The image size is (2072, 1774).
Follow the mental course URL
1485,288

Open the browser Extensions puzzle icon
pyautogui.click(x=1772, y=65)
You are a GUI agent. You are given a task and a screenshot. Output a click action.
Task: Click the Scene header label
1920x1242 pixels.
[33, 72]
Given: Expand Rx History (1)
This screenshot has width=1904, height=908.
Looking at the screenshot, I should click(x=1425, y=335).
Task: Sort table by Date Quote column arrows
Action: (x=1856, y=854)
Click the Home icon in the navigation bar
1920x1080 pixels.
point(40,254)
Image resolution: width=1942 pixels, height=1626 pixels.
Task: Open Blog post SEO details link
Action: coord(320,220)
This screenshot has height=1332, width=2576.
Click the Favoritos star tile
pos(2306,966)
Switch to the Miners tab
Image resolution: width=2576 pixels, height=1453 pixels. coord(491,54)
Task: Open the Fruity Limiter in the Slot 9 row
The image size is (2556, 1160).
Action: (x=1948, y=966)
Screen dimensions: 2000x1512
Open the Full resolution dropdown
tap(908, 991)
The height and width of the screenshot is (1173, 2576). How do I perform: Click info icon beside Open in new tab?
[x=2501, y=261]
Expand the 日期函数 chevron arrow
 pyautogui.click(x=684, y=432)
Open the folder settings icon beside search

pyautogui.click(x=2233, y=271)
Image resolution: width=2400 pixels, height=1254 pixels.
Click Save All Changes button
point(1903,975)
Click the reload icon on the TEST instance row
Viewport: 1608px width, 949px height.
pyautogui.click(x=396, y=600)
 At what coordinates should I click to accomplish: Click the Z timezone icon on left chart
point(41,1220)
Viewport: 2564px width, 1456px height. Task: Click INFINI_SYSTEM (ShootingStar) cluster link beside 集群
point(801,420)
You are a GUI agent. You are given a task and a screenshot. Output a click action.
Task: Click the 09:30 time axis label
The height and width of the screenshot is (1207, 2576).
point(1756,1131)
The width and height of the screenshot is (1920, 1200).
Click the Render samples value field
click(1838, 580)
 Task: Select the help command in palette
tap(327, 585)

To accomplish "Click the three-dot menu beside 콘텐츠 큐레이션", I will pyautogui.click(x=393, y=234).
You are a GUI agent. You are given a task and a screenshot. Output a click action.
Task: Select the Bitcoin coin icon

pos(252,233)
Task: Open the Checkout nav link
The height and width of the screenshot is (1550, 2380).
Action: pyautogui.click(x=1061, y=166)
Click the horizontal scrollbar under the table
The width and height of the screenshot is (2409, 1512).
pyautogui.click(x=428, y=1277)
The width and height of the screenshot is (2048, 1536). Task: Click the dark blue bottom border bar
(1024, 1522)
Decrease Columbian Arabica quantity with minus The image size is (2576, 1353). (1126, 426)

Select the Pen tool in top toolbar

:::::

**Instructions for the task:** Word for word, give the material above a second time.

**Result of the exercise:**
The image size is (2072, 1774).
Follow the mental course URL
1485,288

Open the browser Extensions puzzle icon
pyautogui.click(x=1772, y=65)
You are a GUI agent. You are given a task and a screenshot. Output a click action.
Task: Click the Scene header label
1920x1242 pixels.
[33, 72]
Given: Expand Rx History (1)
This screenshot has width=1904, height=908.
Looking at the screenshot, I should click(x=1425, y=335).
Task: Sort table by Date Quote column arrows
Action: (x=1856, y=854)
Click the Home icon in the navigation bar
1920x1080 pixels.
point(40,254)
Image resolution: width=1942 pixels, height=1626 pixels.
Task: Open Blog post SEO details link
Action: coord(320,220)
This screenshot has height=1332, width=2576.
Click the Favoritos star tile
pos(2306,966)
Switch to the Miners tab
Image resolution: width=2576 pixels, height=1453 pixels. coord(491,54)
Task: Open the Fruity Limiter in the Slot 9 row
The image size is (2556, 1160).
Action: (x=1948, y=966)
Screen dimensions: 2000x1512
Open the Full resolution dropdown
tap(908, 991)
The height and width of the screenshot is (1173, 2576). How do I perform: Click info icon beside Open in new tab?
[x=2501, y=261]
Expand the 日期函数 chevron arrow
 pyautogui.click(x=684, y=432)
Open the folder settings icon beside search

pyautogui.click(x=2233, y=271)
Image resolution: width=2400 pixels, height=1254 pixels.
Click Save All Changes button
point(1903,975)
Click the reload icon on the TEST instance row
Viewport: 1608px width, 949px height.
pyautogui.click(x=396, y=600)
 At what coordinates should I click to accomplish: Click the Z timezone icon on left chart
point(41,1220)
Viewport: 2564px width, 1456px height. Task: Click INFINI_SYSTEM (ShootingStar) cluster link beside 集群
point(801,420)
You are a GUI agent. You are given a task and a screenshot. Output a click action.
Task: Click the 09:30 time axis label
The height and width of the screenshot is (1207, 2576).
point(1756,1131)
The width and height of the screenshot is (1920, 1200).
Click the Render samples value field
click(1838, 580)
 Task: Select the help command in palette
tap(327, 585)

To accomplish "Click the three-dot menu beside 콘텐츠 큐레이션", I will pyautogui.click(x=393, y=234).
You are a GUI agent. You are given a task and a screenshot. Output a click action.
Task: Select the Bitcoin coin icon

pos(252,233)
Task: Open the Checkout nav link
The height and width of the screenshot is (1550, 2380).
Action: pyautogui.click(x=1061, y=166)
Click the horizontal scrollbar under the table
The width and height of the screenshot is (2409, 1512).
pyautogui.click(x=428, y=1277)
The width and height of the screenshot is (2048, 1536). Task: Click the dark blue bottom border bar
(1024, 1522)
Decrease Columbian Arabica quantity with minus The image size is (2576, 1353). (1126, 426)

Select the Pen tool in top toolbar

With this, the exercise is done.